The Story of Bill the Butcher: The Knife-Wielding Gangster Who Became a Politician
The streets of 19th-century New York will never forget Bill the Butcher. He was popularly known as the knife-wielding gangster with a massive top hat, charm, and excessive ego.
He was also greatly feared on the streets. So much so that his character made it into the hit movie, Gangs of New York.
William Poole, aka "Bill the Butcher"
Bill the Butcher was the nickname for William Poole. He was born to a poor family in Sussex, New Jersey, in July 1821.
Poole’s father owned a butcher shop, and even though he later took over the shop, William still needed more money. So, he turned to the streets to find more meaning in life.
Forming a Gang to Rival the Irish and Catholics
Besides segmenting pieces of beef, William “Bill the Butcher” Poole discovered a cause he was passionate about—stopping the new wave of European migration to America.
Most of the immigrants – who were Catholics and Irish – began to dominate the population and take over the few jobs that weren’t even bountiful enough for residents. Bill formed a gang called the Bowery Boys to counter the growing influence of these immigrants.
Lord of the Rings
Bill the Butcher had one more talent, which was fist fighting. He soon joined boxing and rose to become one of the most-feared fighters of his time. Bill showed his opponents little mercy, ensuring that he thumped them till their bodies resembled bloody cuts of beef.
To add insult to injury, he would also bite off his opponent’s noses and gouge out their eyes. Bill the Butcher was also a notorious knife wielder who wasn’t afraid of a knife fight.
The Bowery Boys Became Firefighters With Massive Egos
Bill the Butcher and his Bowery Boys later volunteered as firefighters. However, it was probably just to rival the Irish gang, The Dead Rabbits, who were also in the business of putting out fires.
Both gangs were known to fight over the right to put out a fire even as the flames raged unattended. However, Bill’s fiercest rivalry was against another boxer named John Morrissey.
The John Morrissey Rivalry and the Demise of Bill the Butcher
Poole met his match in John Morrissey, who was also a feared boxer with an imposing figure and lots of bad intentions.

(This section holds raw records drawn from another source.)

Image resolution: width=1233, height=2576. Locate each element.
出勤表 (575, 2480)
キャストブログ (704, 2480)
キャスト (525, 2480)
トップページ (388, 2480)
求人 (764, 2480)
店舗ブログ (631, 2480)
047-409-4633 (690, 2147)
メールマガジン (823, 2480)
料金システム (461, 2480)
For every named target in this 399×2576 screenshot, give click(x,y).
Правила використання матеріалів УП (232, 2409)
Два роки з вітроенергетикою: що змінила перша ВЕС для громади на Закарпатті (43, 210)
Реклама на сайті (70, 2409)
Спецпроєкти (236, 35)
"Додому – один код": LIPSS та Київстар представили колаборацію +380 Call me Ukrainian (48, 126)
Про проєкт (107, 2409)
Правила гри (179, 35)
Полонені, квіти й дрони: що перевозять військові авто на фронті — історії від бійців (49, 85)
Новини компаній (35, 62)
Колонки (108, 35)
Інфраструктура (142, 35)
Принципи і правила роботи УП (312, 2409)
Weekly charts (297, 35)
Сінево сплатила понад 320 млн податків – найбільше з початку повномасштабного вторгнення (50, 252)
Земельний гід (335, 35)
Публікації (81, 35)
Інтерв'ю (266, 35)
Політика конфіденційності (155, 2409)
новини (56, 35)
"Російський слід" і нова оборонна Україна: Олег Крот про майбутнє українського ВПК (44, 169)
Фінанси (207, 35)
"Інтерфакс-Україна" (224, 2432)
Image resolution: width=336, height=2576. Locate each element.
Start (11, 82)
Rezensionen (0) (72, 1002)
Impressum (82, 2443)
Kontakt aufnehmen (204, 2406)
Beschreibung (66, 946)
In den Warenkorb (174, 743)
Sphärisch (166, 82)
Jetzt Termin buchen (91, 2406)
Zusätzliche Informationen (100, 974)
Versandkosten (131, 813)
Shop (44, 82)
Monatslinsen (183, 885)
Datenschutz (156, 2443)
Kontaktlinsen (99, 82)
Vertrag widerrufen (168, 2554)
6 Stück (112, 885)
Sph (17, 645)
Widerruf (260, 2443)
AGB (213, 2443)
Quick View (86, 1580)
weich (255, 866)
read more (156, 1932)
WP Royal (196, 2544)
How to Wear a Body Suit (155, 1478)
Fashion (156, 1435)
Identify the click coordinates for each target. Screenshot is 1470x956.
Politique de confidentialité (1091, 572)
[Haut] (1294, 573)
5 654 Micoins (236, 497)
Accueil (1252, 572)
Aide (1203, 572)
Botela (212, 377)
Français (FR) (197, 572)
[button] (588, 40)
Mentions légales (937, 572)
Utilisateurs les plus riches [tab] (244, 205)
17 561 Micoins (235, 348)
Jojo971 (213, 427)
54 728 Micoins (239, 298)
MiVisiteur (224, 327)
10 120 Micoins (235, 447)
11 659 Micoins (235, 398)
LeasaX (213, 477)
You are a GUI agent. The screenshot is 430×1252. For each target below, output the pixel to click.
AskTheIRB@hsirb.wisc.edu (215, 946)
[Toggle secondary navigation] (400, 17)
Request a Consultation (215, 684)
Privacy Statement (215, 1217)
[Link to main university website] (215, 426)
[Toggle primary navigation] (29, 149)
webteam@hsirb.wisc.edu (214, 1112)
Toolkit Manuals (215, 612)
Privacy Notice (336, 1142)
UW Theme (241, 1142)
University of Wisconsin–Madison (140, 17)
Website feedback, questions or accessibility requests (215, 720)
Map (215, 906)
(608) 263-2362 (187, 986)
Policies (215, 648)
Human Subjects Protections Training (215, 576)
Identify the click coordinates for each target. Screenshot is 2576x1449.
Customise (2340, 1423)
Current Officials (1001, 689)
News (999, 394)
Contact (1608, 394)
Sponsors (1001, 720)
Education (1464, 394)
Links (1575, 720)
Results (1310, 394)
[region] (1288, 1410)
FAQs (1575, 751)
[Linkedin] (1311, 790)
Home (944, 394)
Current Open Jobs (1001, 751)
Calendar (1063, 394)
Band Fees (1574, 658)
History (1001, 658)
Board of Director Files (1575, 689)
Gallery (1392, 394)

It was the match of the century when the two boxers squared off against each other.
However, Bill had the upper hand to the displeasure of John’s supporters who claimed that Bill’s followers had interfered in the fight. So, John planned his revenge. However, it was a pair of Irish gangsters and politicians, Jim Turner and Lewis Baker, who later brought Bill to the ground.